The National Council of Juvenile and Family Court Judges (NCJFCJ) has selected eight new courts to join their Implementation Sites Project, which helps to improve outcomes for abused and neglected children and their families.
The NCJFCJ Implementation Sites Project, which is funded by the U.S. Department of Justice, Office of Juvenile Justice and Delinquency Prevention, provides child abuse and neglect courts with training, technical assistance, and support to guide program improvement, sustainability, and performance. As part of their involvement in this project, Implementation Sites are expected to apply meaningful change, evaluate progress, as well as share challenges and successes with other courts across the country. The Implementation Sites will integrate promising practices, as defined by the NCJFCJ’s Enhanced Resource Guidelines: Improving Court Practices in Child Abuse and Neglect Cases to guide their system reform efforts.
“Learning from the observations from outside perspectives informed by evidence-based best practices is an incredible opportunity,” said the Honorable Julia Gordon, lead judge of Daviess County Family Court in Owensboro, Ky. “The idea of implementing innovative ideas to better the lives of our most vulnerable families and ways to improve the system to meet the needs in our community is exciting. We are thrilled and honored to be chosen to collaborate with the NCJFCJ.”
“The Family Court of the State of Delaware is honored to be selected to participate in the NCJFCJ’s Implementation Sites Project,” said Chief Judge Michael Newell, Family Court of Delaware. “The child protection system in Delaware is progressive and vibrant and we are always looking for ways to improve how we serve our children and families.”
“Clackamas County is a large and diverse county, serving more than 425,000 people,” said the Honorable Colleen Gilmartin, lead judge of Clackamas County Circuit Court in Oregon City, Ore. “We hope involvement in the NCJFCJ’s Implementation Site Project will assist our juvenile court in becoming more efficient and effective in serving court-involved families and children.”
The NCJFCJ will work with the following courts and lead judges by helping to identify strengths and challenges, in addition to strategizing solutions to address those impediments, to improve their current court practices and the delivery of services to families and children.

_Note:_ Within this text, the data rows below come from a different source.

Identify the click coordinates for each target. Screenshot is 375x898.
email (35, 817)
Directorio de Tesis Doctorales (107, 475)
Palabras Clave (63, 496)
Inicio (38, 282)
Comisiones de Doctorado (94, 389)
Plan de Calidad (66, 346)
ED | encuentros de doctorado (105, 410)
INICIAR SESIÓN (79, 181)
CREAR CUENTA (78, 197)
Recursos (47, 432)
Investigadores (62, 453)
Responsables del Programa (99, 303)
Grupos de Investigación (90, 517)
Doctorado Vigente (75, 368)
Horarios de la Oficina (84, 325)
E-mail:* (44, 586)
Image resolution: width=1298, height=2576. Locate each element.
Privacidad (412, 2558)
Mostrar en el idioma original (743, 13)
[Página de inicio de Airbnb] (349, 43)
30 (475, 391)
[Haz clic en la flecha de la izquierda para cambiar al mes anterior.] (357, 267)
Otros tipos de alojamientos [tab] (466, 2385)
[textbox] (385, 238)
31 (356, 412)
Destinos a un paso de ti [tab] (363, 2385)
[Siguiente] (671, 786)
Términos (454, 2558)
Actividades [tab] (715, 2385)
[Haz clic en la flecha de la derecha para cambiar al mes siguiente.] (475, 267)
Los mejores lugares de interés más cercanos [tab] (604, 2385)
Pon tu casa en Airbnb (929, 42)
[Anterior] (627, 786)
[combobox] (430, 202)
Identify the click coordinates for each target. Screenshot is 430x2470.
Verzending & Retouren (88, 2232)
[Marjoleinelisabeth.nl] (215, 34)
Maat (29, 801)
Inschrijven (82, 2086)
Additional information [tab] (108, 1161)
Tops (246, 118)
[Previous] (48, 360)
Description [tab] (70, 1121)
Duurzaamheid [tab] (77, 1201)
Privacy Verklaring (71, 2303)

Judicial leadership and effective collaboration are viewed as essential for project success.
- Superior Court of California, County of Humboldt in Humboldt, Calif. with Judge Joyce Hinrichs
- Family Court, State of Delaware in Wilmington, Del. with Chief Judge Michael Newell
- 21st Judicial District, Counties of Iroquois and Kankakee in Kankakee, Ill. with Judge J. Imani Drew
- Daviess County Family Court in Owensboro, Ky. with Judge Julia Gordon
- Clackamas County Circuit Court in Oregon City, Ore. with Judge Colleen Gilmartin
- Chesterfield County General District Court in Chesterfield, Va. with Judge Scott Landry
- Spokane County Superior Court in Spokane, Wash. with Judge Rachelle Anderson
- The Suquamish Tribal Court in Suquamish, Wash. with Chief Judge Cindy Smith
“Our Tribal Court is looking forward to learning and utilizing culturally appropriate best practices to increase positive outcomes for the families we serve,” said Chief Judge Cindy Smith, Suquamish Tribal Court.
These eight new courts will join the current 16 Implementation Project sites across the county, which includes three other Tribal Courts: Central Council Tlingit and Haida Indian Tribes of Alaska Tribal Court, Gila River Indian Community in Ariz., and Mississippi Band of Choctaw Indians.
About the National Council of Juvenile and Family Court Judges (NCJFCJ):
Founded in 1937, the Reno, Nev.-based National Council of Juvenile and Family Court Judges, is the nation’s oldest judicial membership organization and focused on improving the effectiveness of our nation’s juvenile and family courts. A leader in continuing education opportunities, research, and policy development in the field of juvenile and family justice, the 2,000-member organization is unique in providing practice-based resources to jurisdictions and communities nationwide.